- **To do**: In the part that opens with the line containing "Task: Select the Microsoft" and runs through the end of the lines, substitute "control" for every "button", keeping everything else the same. Give back only that part.

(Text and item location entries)
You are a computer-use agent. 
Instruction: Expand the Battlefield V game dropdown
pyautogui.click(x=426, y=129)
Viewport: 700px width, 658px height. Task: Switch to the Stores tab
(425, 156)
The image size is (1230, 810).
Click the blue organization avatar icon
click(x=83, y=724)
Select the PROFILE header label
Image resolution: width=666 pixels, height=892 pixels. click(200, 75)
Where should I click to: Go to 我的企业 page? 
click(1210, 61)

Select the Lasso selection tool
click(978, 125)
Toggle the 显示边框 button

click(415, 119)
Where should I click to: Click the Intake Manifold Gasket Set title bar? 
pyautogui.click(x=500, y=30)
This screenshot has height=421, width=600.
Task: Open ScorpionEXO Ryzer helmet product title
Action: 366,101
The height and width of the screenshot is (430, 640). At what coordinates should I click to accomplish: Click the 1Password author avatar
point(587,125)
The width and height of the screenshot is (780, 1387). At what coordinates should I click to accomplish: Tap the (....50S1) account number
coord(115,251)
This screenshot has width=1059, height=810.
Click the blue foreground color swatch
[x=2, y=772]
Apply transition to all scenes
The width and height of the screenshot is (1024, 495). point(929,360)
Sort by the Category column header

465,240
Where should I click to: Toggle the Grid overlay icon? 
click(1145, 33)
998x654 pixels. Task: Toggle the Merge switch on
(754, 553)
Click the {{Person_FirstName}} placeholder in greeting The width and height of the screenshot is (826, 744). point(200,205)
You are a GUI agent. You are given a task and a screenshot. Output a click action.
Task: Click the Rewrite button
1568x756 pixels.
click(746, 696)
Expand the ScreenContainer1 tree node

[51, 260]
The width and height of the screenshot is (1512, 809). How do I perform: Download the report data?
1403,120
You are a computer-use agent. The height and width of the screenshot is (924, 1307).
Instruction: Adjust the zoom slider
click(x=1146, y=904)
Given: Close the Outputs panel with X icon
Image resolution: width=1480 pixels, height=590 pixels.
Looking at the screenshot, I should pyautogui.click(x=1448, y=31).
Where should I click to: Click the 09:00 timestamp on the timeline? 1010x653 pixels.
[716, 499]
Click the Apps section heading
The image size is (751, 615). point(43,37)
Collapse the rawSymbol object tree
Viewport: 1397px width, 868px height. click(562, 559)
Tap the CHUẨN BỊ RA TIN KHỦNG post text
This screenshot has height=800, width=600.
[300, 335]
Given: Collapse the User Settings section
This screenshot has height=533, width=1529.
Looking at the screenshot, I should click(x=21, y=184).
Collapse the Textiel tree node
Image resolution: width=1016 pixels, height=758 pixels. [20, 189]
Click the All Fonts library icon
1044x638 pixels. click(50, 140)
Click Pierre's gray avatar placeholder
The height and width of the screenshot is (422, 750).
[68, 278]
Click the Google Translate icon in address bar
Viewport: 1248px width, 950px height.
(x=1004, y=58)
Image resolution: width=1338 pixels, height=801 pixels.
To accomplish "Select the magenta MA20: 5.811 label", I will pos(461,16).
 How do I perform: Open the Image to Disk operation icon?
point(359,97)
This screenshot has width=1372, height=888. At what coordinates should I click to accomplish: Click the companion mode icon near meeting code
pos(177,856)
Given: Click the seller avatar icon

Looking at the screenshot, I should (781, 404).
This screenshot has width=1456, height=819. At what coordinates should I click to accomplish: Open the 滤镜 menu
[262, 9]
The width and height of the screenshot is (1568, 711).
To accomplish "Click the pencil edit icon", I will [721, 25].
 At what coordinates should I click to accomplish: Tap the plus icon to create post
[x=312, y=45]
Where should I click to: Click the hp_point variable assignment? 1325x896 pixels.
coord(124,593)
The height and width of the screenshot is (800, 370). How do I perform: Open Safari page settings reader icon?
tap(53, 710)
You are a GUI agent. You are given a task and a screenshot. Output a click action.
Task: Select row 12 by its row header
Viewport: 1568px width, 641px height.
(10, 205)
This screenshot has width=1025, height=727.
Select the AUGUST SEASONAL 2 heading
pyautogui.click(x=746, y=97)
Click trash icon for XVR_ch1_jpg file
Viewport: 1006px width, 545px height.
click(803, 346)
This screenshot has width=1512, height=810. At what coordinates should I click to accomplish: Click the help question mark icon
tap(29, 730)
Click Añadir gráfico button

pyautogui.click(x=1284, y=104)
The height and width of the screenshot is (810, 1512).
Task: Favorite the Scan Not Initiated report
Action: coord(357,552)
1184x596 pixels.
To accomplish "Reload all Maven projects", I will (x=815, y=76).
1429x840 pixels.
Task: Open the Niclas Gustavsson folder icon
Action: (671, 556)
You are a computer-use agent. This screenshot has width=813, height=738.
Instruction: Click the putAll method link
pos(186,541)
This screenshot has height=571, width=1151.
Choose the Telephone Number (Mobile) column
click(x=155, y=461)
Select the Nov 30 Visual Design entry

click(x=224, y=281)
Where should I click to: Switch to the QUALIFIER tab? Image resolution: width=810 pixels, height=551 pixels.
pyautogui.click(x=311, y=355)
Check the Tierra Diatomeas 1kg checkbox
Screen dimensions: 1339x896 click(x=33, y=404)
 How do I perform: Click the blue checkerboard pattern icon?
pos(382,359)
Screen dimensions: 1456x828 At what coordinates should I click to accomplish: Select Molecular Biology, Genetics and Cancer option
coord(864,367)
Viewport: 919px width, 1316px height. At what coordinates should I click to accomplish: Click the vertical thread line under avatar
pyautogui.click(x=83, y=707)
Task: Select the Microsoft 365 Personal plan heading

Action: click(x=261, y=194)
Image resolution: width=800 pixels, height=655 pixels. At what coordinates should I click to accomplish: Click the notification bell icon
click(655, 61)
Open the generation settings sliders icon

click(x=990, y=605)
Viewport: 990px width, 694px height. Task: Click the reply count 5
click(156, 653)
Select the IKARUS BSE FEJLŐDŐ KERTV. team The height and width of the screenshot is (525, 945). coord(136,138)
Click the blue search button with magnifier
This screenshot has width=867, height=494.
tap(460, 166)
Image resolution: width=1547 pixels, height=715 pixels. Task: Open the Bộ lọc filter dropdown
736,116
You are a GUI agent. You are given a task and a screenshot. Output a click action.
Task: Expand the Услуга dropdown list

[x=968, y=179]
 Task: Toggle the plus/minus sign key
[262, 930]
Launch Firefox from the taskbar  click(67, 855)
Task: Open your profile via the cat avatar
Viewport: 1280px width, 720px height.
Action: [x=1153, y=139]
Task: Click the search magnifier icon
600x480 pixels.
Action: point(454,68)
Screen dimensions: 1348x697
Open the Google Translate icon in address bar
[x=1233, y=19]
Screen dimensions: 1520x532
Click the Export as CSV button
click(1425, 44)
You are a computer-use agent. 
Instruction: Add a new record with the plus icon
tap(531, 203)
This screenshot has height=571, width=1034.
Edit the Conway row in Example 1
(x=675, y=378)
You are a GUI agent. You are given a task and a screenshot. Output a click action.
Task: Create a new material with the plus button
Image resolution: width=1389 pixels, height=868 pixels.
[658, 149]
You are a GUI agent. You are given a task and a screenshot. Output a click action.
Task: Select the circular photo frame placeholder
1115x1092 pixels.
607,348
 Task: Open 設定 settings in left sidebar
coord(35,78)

- **Expected answer**:
Task: Select the Microsoft 365 Personal plan heading

Action: click(x=261, y=194)
Image resolution: width=800 pixels, height=655 pixels. At what coordinates should I click to accomplish: Click the notification bell icon
click(655, 61)
Open the generation settings sliders icon

click(x=990, y=605)
Viewport: 990px width, 694px height. Task: Click the reply count 5
click(156, 653)
Select the IKARUS BSE FEJLŐDŐ KERTV. team The height and width of the screenshot is (525, 945). coord(136,138)
Click the blue search control with magnifier
This screenshot has width=867, height=494.
tap(460, 166)
Image resolution: width=1547 pixels, height=715 pixels. Task: Open the Bộ lọc filter dropdown
736,116
You are a GUI agent. You are given a task and a screenshot. Output a click action.
Task: Expand the Услуга dropdown list

[x=968, y=179]
 Task: Toggle the plus/minus sign key
[262, 930]
Launch Firefox from the taskbar  click(67, 855)
Task: Open your profile via the cat avatar
Viewport: 1280px width, 720px height.
Action: [x=1153, y=139]
Task: Click the search magnifier icon
600x480 pixels.
Action: point(454,68)
Screen dimensions: 1348x697
Open the Google Translate icon in address bar
[x=1233, y=19]
Screen dimensions: 1520x532
Click the Export as CSV control
click(1425, 44)
You are a computer-use agent. 
Instruction: Add a new record with the plus icon
tap(531, 203)
This screenshot has height=571, width=1034.
Edit the Conway row in Example 1
(x=675, y=378)
You are a GUI agent. You are given a task and a screenshot. Output a click action.
Task: Create a new material with the plus control
Image resolution: width=1389 pixels, height=868 pixels.
[658, 149]
You are a GUI agent. You are given a task and a screenshot. Output a click action.
Task: Select the circular photo frame placeholder
1115x1092 pixels.
607,348
 Task: Open 設定 settings in left sidebar
coord(35,78)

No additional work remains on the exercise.